Understand the process of KYC for your Mutual Fund investments - Motilal Oswal
Understand the process of KYC for your Mutual Fund investments - Motilal Oswal

Understand the process of KYC for your Mutual Fund investments

The provisions of the Prevention of Money Laundering Act 2002 (PMLA) make it mandatory for all market participants to comply with the Know Your Client (KYC) norms. The starting point for KYC is your registered PAN card and you cannot do KYC without having a PAN card. You can do your KYC with any SEBI registered intermediary (broker, DP or mutual fund). Typically, there are two types of KYC. There is the normal physical KYC where all the documents have to be presented at the intermediary office in person for verification. The second method is e-KYC wherein the entire KYC process is based on your Aadhar. The e-KYC process is very simple and is entirely online. Purely with an e-KYC process completed, you can invest up to Rs.50,000 in mutual funds. However, if you want to invest beyond that then you need to do physical KYC and also in-person verification (IPV).

Who all need to get their KYC done?

Any existing investor in mutual funds or a person who proposes to invest in mutual funds needs to get their KYC process completed.

In case of joint applications in mutual funds investment, each of the applicants needs to ensure that they are KYC compliant.

In case of investment in the name of the minor, the designated guardian of the minor needs to be KYC compliant

In case of investments through a Power of Attorney, the holder of the Power of Attorney also needs to be KYC compliant

If a person becomes an investor in units by operation of law i.e. inheritance of units, transmission of units or transfer via gift, the recipient will have to become KYC compliant for the purpose of remaining a legitimate investor.

The process of e-KYC..

This is the simplest and the most efficient form of KYC, which is entirely electronic. The following is the process for doing your e-KYC..

The first step is to provide your PAN details. The system will automatically check if the PAN details are correct and if the KYC has already been done earlier.

The second step is the most important step. Here you are required to provide the details of your Aadhar. Ensure that your Aadhar has a registered mobile number attached and it is the same as the one used in PAN. Once you submit your Aadhar details, the UIDAI (the body that issues Aadhar) will send you a one-time password (OTP) to your mobile. You will have to submit this OTP number on the e-KYC screen to authenticate your Aadhar number.
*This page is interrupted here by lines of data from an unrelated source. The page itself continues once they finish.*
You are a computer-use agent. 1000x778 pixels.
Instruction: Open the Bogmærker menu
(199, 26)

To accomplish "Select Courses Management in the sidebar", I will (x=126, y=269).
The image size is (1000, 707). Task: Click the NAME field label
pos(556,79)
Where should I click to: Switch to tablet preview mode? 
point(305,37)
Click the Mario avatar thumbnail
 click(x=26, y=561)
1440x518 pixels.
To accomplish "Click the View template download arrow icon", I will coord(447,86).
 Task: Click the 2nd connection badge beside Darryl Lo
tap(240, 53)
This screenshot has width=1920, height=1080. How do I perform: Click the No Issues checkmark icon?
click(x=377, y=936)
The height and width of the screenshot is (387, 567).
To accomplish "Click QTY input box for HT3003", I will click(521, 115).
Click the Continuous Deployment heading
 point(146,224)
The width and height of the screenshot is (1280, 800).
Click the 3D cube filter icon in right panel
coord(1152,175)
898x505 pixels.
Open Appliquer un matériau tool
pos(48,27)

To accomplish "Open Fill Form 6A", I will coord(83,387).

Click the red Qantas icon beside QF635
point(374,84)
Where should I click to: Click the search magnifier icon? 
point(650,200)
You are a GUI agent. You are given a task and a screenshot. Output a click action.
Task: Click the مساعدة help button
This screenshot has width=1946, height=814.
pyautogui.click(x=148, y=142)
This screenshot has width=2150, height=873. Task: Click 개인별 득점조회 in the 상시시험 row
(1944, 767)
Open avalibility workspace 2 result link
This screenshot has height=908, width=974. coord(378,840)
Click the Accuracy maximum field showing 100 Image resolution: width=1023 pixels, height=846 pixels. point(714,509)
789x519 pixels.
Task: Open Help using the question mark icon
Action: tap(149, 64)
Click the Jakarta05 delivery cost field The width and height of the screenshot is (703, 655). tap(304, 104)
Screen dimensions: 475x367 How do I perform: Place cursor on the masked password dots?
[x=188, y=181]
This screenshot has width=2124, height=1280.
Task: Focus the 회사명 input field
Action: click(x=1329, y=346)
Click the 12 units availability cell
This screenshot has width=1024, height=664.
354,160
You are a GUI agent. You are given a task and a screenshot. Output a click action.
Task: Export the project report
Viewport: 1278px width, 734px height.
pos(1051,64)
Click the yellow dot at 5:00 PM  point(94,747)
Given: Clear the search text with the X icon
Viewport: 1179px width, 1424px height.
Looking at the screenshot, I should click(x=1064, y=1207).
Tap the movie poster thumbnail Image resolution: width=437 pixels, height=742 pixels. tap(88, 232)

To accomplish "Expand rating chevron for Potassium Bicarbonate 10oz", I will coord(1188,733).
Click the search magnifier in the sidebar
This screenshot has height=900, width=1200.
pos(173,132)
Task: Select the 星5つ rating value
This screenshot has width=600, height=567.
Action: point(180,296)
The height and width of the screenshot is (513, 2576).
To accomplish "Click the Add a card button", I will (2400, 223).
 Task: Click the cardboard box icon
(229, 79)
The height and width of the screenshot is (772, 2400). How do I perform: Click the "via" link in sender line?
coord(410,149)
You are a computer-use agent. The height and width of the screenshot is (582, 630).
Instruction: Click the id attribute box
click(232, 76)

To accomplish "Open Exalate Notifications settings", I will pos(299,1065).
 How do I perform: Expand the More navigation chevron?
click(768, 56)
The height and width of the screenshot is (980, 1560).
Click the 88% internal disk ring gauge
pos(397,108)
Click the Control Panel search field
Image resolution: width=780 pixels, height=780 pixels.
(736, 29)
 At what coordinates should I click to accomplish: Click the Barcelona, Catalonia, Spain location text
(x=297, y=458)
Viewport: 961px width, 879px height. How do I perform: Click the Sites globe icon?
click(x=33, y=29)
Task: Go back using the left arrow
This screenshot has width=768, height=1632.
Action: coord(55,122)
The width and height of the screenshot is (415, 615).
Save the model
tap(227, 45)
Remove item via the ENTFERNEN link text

The e-KYC system will also ask you for some additional information and once you submit the data will be sent to the CVL database for cross verification. Based on this data, the KYC Identification Number (KIN) will be generated. Based on this KIN, you can start investing in mutual funds. Remember, this KIN generated based on OTP authentication is good enough to invest up to Rs.50,000 in mutual funds. If you want to invest more than that then you need to visit the office of CAMS to complete the in-person verification (IPV).

The process of physical KYC registration..

The following are the steps to become KYC compliant via physical registration..

The first step is to download the KYC application form from the website of CVLINDIA.com. This form is also available on the website of all the mutual fund AMCs as also of the registrars like CAMS, Karvy, Sundaram and Templeton.

The next step is to provide the Proof of Identity. Remember, the proof of identity has to be provided in addition to the PAN card which is a basic requisite anyway. You can provide your passport, election identity card, pension card or driving license as proof of identity. Additionally, some other documents are also being accepted with proper attestation of a gazetted officer.

The third step is to provide the Proof of residence. This has to be distinct from the proof of identity. Apart from the normal government documents, you can also provide your sale deed, lease agreement, bank statement or telephone bill or electricity bill as an address proof. All address proofs must be self-attested.

An important step in the KYC process is the In-Person verification (IPV) which can be completed by visiting any SEBI registered intermediary, NISM/AMFI certified distributors who are KYD compliant and certain scheduled commercial banks.

The last step in the process is to submit your KYC form with the requisite documents at the nearest Investor Service Centre. Upon receipt, the KYC acknowledgement is issued and the database of CVL is accordingly updated.

KYC is an important part of the investing process. In case you are not KYC compliant, your application is likely to be rejected or even your existing units can be frozen. It behoves upon you as an investor to complete the KYC process at the earliest.